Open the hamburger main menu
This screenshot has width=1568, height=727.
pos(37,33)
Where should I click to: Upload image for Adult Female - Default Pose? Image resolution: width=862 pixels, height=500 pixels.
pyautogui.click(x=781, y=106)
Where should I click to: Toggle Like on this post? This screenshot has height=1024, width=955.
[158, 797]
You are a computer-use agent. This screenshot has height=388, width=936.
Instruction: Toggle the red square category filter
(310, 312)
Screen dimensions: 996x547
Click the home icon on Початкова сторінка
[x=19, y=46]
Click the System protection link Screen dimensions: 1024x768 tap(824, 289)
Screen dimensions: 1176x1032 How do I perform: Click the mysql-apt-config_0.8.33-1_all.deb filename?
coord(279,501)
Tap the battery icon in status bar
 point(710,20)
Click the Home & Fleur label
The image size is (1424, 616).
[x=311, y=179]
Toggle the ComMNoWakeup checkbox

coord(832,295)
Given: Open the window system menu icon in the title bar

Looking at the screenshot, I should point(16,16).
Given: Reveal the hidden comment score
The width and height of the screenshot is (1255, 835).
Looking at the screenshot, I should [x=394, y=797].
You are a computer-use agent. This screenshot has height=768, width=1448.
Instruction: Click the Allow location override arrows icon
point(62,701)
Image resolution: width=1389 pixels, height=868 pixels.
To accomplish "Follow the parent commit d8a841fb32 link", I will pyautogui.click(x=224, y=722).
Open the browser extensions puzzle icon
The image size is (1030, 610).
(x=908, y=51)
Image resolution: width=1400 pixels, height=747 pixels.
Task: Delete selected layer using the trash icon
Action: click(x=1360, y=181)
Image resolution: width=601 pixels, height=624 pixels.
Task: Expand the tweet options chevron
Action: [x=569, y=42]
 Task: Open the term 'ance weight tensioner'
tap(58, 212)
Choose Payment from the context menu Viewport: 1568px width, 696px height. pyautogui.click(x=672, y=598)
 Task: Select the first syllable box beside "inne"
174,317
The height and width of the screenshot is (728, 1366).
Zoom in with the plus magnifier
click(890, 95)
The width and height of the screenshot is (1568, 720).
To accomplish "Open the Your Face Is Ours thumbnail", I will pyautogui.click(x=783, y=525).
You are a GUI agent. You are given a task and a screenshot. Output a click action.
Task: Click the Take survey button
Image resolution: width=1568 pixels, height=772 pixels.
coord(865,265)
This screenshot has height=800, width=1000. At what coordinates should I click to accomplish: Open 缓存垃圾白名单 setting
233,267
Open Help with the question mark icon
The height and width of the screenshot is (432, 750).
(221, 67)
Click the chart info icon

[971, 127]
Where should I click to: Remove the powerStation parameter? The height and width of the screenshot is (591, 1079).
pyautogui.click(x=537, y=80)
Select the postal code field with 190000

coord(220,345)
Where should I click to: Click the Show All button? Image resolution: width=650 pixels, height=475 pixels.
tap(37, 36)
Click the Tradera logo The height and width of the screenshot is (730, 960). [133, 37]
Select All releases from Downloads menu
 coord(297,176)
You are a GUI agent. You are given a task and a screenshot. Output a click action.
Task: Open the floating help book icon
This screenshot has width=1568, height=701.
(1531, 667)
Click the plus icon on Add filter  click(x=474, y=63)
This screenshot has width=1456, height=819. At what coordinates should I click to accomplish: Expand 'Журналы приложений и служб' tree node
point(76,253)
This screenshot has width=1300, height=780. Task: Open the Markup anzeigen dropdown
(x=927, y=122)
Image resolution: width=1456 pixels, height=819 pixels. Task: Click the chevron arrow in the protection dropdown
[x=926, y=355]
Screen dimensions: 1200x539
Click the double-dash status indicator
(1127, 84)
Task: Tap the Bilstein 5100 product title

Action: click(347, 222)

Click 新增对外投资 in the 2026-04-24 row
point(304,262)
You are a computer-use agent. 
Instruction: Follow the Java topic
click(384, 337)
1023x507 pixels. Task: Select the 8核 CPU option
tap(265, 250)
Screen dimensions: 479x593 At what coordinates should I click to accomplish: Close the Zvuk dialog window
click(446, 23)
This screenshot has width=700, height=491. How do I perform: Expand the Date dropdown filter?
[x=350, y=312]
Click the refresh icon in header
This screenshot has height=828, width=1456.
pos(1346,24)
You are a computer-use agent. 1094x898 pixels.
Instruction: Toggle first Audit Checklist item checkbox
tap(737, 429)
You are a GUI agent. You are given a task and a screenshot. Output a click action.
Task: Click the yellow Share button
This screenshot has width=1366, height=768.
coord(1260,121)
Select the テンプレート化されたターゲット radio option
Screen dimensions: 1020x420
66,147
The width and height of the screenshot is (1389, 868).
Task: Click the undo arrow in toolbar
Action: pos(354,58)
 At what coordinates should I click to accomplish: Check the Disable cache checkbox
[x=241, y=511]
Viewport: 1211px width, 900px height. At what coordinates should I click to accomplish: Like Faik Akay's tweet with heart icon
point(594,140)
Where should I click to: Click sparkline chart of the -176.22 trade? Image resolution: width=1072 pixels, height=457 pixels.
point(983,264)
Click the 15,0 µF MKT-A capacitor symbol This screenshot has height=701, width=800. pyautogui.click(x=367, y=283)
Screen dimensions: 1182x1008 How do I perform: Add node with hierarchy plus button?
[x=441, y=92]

_EXERCISE DETAILS_
Take every line above that includes the string "computer" and return it.

_OUTPUT FOR THIS TASK_
You are a computer-use agent. This screenshot has height=388, width=936.
You are a computer-use agent. This screenshot has height=768, width=1448.
You are a computer-use agent. 
You are a computer-use agent. 1094x898 pixels.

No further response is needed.